§ Directions:
Find every line in the records below that contains the string "what". Copy each of those lines in full.

§ Items from a dataset:
--- --- ---
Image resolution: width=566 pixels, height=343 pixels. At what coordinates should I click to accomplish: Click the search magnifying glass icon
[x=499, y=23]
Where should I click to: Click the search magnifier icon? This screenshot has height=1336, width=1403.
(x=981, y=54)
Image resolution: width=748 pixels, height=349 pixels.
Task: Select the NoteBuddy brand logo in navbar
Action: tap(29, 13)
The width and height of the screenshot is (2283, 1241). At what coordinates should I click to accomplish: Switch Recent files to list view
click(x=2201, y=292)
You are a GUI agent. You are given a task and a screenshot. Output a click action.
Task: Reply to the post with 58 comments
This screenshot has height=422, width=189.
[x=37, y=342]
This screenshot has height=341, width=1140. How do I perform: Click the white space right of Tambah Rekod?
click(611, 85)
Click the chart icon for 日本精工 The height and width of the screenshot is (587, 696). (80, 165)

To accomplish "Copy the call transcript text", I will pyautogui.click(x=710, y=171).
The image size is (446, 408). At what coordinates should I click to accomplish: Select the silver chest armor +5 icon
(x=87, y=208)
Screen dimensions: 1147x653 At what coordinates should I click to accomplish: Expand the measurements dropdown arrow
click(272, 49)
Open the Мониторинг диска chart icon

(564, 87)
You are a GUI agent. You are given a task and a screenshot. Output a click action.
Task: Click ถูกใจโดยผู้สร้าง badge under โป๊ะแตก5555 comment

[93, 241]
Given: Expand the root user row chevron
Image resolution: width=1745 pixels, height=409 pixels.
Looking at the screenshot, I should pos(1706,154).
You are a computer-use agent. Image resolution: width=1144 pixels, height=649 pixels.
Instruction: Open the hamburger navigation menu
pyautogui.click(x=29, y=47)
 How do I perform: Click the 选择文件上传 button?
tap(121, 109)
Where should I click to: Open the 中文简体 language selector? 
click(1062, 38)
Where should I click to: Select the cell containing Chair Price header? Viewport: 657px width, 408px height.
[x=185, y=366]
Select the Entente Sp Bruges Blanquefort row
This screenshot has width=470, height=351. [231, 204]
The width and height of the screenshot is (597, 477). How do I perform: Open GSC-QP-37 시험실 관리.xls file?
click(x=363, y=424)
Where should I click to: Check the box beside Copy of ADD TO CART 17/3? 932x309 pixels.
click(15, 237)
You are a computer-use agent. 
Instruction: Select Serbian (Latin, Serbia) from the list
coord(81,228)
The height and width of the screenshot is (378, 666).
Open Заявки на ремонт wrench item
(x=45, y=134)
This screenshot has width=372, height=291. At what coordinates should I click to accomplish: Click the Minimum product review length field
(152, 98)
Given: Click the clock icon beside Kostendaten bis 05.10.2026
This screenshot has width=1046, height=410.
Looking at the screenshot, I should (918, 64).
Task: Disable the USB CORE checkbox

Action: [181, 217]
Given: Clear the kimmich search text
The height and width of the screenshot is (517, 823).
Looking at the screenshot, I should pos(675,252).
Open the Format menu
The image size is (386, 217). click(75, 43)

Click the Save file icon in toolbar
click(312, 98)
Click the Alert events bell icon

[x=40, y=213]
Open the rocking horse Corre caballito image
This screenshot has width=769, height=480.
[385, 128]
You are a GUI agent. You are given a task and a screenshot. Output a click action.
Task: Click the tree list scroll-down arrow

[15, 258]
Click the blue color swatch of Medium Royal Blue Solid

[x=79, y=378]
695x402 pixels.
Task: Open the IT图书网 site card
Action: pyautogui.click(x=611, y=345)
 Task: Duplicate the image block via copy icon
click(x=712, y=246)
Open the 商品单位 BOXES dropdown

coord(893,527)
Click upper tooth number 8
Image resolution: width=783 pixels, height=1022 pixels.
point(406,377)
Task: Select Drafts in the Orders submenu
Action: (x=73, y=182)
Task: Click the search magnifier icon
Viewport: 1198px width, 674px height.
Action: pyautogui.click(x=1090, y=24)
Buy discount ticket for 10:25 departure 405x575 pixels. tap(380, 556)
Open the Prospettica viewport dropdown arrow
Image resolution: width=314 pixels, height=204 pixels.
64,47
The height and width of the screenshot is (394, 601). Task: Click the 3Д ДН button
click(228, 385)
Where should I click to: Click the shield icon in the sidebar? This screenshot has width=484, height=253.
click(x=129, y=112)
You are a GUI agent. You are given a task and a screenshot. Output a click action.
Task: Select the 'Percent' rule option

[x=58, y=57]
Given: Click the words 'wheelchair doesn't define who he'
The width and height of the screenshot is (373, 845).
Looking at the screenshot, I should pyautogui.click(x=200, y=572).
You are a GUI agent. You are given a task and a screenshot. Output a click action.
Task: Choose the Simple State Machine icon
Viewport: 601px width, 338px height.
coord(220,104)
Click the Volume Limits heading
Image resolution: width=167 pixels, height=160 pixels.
--- --- ---
§ Solution to this problem:
Image resolution: width=566 pixels, height=343 pixels. At what coordinates should I click to accomplish: Click the search magnifying glass icon
The width and height of the screenshot is (2283, 1241). At what coordinates should I click to accomplish: Switch Recent files to list view
The image size is (446, 408). At what coordinates should I click to accomplish: Select the silver chest armor +5 icon
Screen dimensions: 1147x653 At what coordinates should I click to accomplish: Expand the measurements dropdown arrow
This screenshot has width=372, height=291. At what coordinates should I click to accomplish: Click the Minimum product review length field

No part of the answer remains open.